Optix GPU ray hits not matching Optix CPU ray hits

I am using the primeSimple example to simulate intersecting a single triangle with a single ray.

Here is my triangle :

int nVertex = 3;
float* vertex_data = new float[nVertex * 3];
int iVertex = 0;
vertex_data[iVertex++] = 0.0f; vertex_data[iVertex++] = 0.0f; vertex_data[iVertex++] = 0.0f;
vertex_data[iVertex++] = 1.0f; vertex_data[iVertex++] = 0.0f; vertex_data[iVertex++] = 0.0f;
vertex_data[iVertex++] = 0.0f; vertex_data[iVertex++] = 1.0f; vertex_data[iVertex++] = 0.0f;

int nTriangles = 1;
int* vertex_indices = new int[nTriangles * 3];
int iTriangleVertex = 0;
vertex_indices[iTriangleVertex++] = 0; vertex_indices[iTriangleVertex++] = 1; vertex_indices[iTriangleVertex++] = 2;

Here is my ray CPU code :

Ray* rays = raysBuffer.ptr();
float minValueOrMask = 0.0f;
Ray r = {make_float3(0.2f, 0.1f, 3.0f), minValueOrMask, make_float3(0.0f, 0.0f, -1.0f), 1e34f};
rays[0] = r;

Here is my ray GPU kernel code :

__global__ void createRaysKernel
(
  float4* rays,
  int useMasking
)
{
  int idGlobalThreadx = threadIdx.x + blockIdx.x * blockDim.x;
  int idGlobalThready = threadIdx.y + blockIdx.y * blockDim.y;

  float minValueOrMask = 0.0f;
  if (useMasking)
  {
    minValueOrMask = __int_as_float(1);
  }

  if (idGlobalThreadx > 0 || idGlobalThready > 0)
    return;

  int iRay = 0;

  // origin, tmin
  rays[2 * iRay + 0] = make_float4(0.2f, 0.1f, 3.0f, minValueOrMask);

  // dir, tmax  
  rays[2 * iRay + 1] = make_float4(0.0f, 0.0f, -1.0f, 1e34f);  
}

The hit results for using CPU (correct) :

i = 0;
hits[i].t = 3
hits[i].triId = 0
hits[i].u = 7.0000e-01
hits[i].v = 2.0000e-01

The hit results for using GPU (not correct) :

i = 0;
hits[i].t = 0
hits[i].triId = 0
hits[i].u = 7.0000e-01
hits[i].v = 2.0000e-01

The hits[i].t = 0 value for GPU is not correct. It should be 3.0, same as CPU.
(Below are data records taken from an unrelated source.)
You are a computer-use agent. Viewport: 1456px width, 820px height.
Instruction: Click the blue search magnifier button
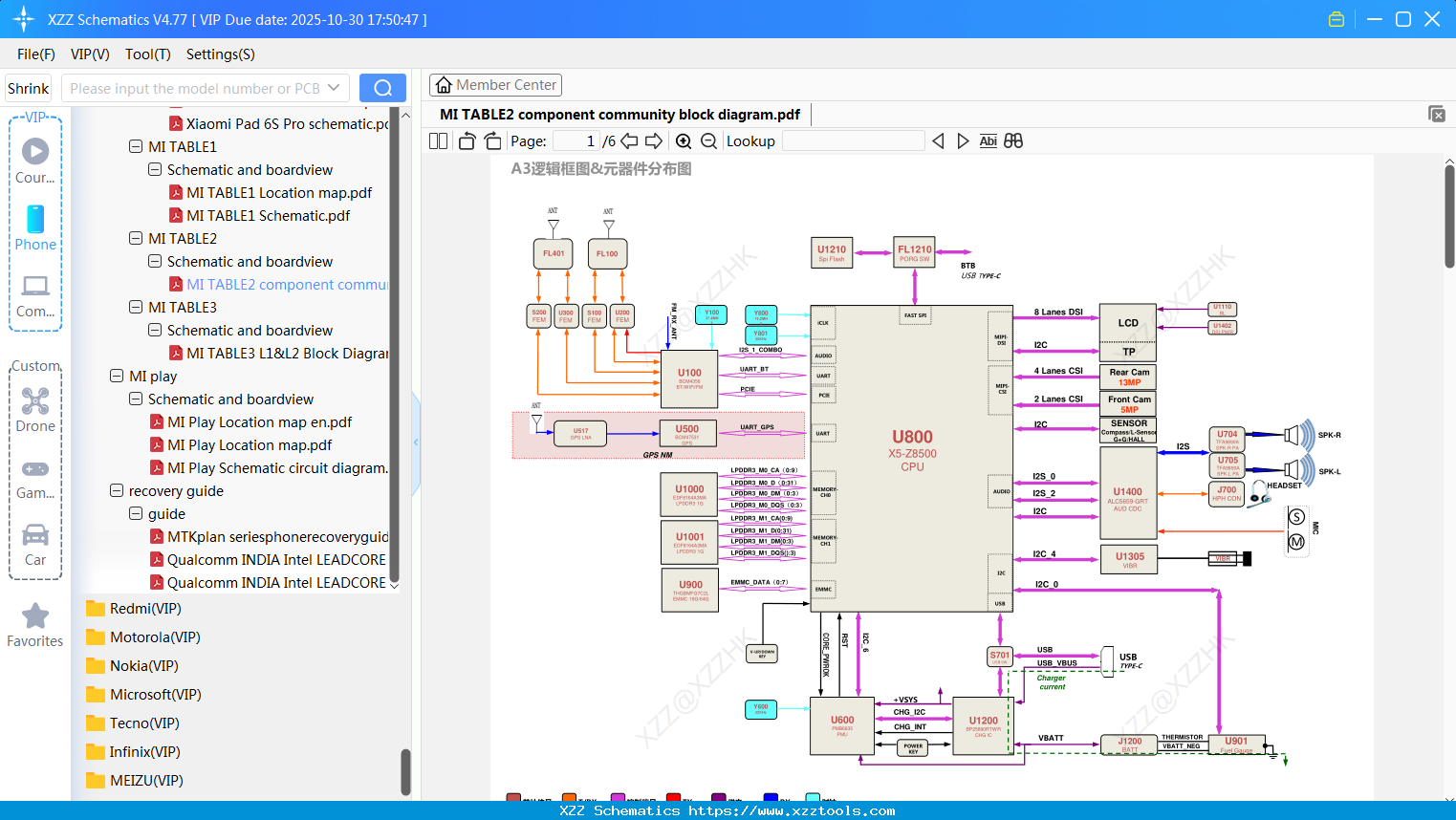(x=382, y=87)
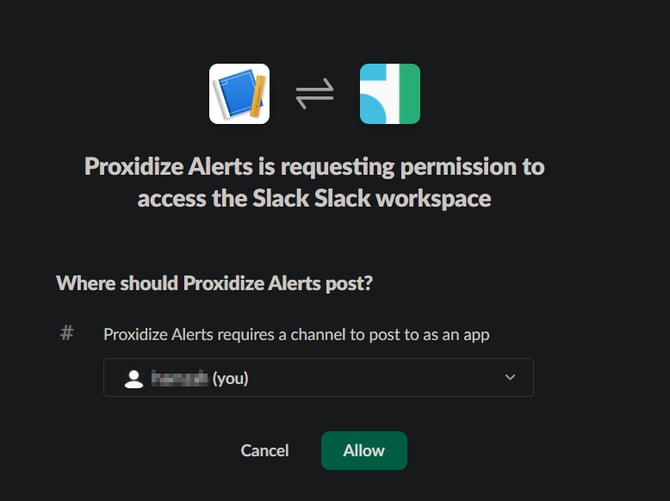The height and width of the screenshot is (501, 670).
Task: Cancel the permission request
Action: click(265, 451)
Am I doing something incorrect?
ExampleForOptixDevelopers.tar.gz (2.77 KB)

I attached the full example. As noted before, it is nothing more than primeSimple with a single triangle and a single ray - a few minor mods. I would be grateful if someone can run the example and verify the results or tell me how it is incorrect. As it stands now, I cannot use the GPU ray tracer since the hit “t” value appears to be incorrect.

Please know I have found the issue, and as suspected it is something I have done. I now get both CPU and GPU results to agree on this simple example.